Missouri is the only state that has more cases of the Delta variant than Colorado, according to data from the Centers for Disease Control and Prevention (CDC).
"If you were exposed to COVID-19 now and were infected, your chances of being hospitalized now are much higher than earlier in the pandemic," Herlihy said.
The Delta variant was originally detected in India and has since spread worldwide. Delta is more contagious and can make patients sicker, according to health officials. The Centers for Disease Control and Prevention (CDC) predicts that the Delta variant will become the dominant strain in the U.S. by August.
The first Delta variant cases in Colorado were detected in early May in Mesa County.
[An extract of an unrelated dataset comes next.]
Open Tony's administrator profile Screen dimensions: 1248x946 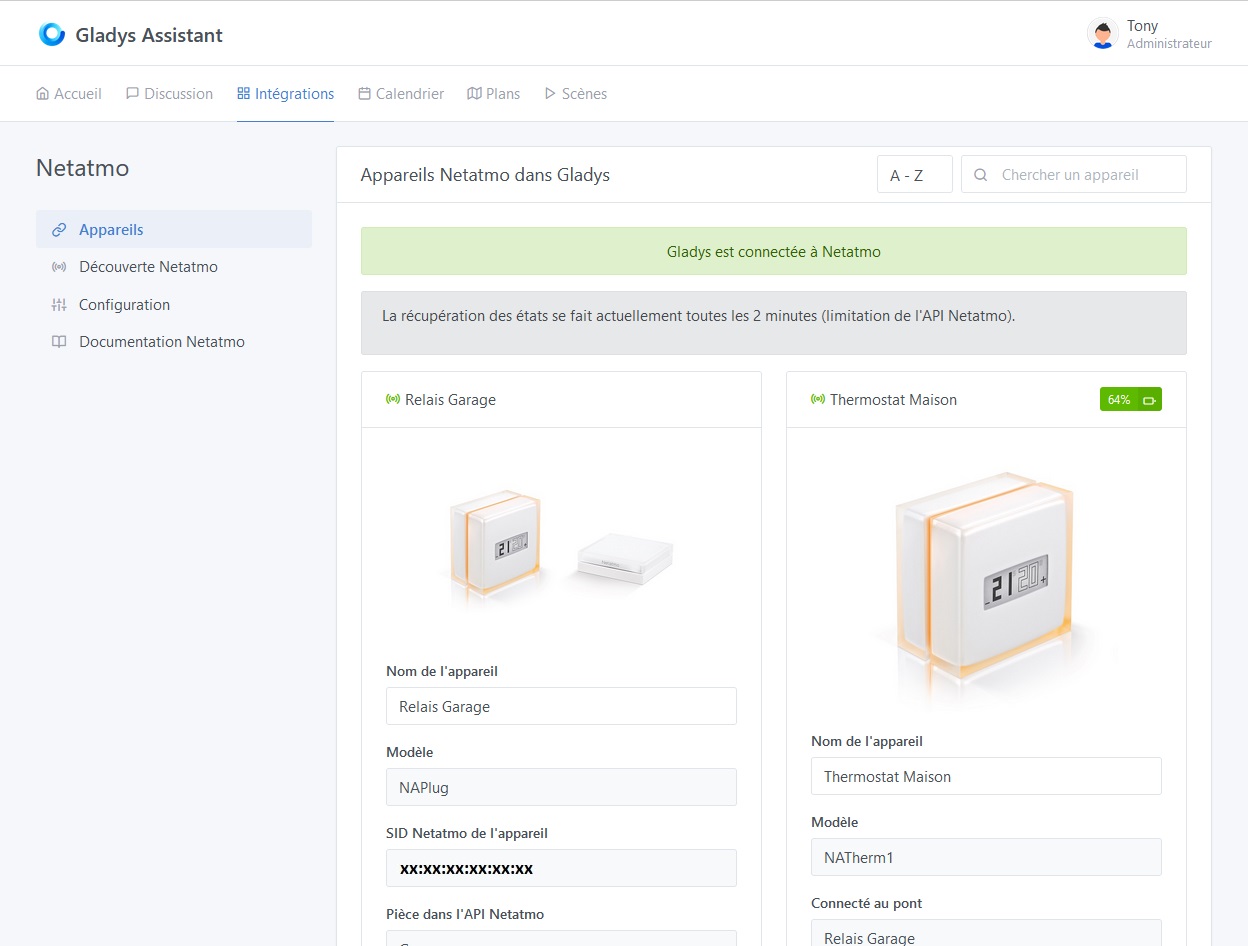point(1142,32)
That county's public health officials told 9NEWS' Anusha Roy that Delta became the dominant strain of COVID-19 in the county within a few weeks of its detection.
Mesa and Garfield counties currently have the highest number of unvaccinated residents and the highest rate of hospitalizations in Colorado, according to CDPHE. Bookman said that the western and northwestern areas of the state are currently seeing an increase in use of ICU beds, while that rate is decreasing in the rest of the state.
In fact, CDPHE has seen a strong correlation between vaccination rates and hospitalizations. Counties with a high vaccination rate also have the lowest level of hospitalizations, Herlihy said.
"Vaccines continue to be highly effective," she said. "We continue to see high levels of effectiveness for all age groups in the state."
Earlier this month, Herlihy said that data on vaccine efficacy against the Delta variant showed the Pfizer vaccine was 88% effective and Moderna's vaccine had about the same effectiveness.
Officials emphasized the importance of people getting the second dose of the Pfizer and Moderna vaccines, which increases protection against the Delta variant.
There wasn't a lot of data for Johnson & Johnson because most of the data on the Delta variant has come from the United Kingdom, where the J&J vaccine is not available, health officials said.